WHAT YOU SHOULD DO
Please print every line of the listing below without any change.

— START TASK DATA —

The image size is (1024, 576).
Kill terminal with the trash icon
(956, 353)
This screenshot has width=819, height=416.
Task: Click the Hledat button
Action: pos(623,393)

— END TASK DATA —

TASK OUTPUT
The image size is (1024, 576).
Kill terminal with the trash icon
(956, 353)
This screenshot has width=819, height=416.
Task: Click the Hledat button
Action: pos(623,393)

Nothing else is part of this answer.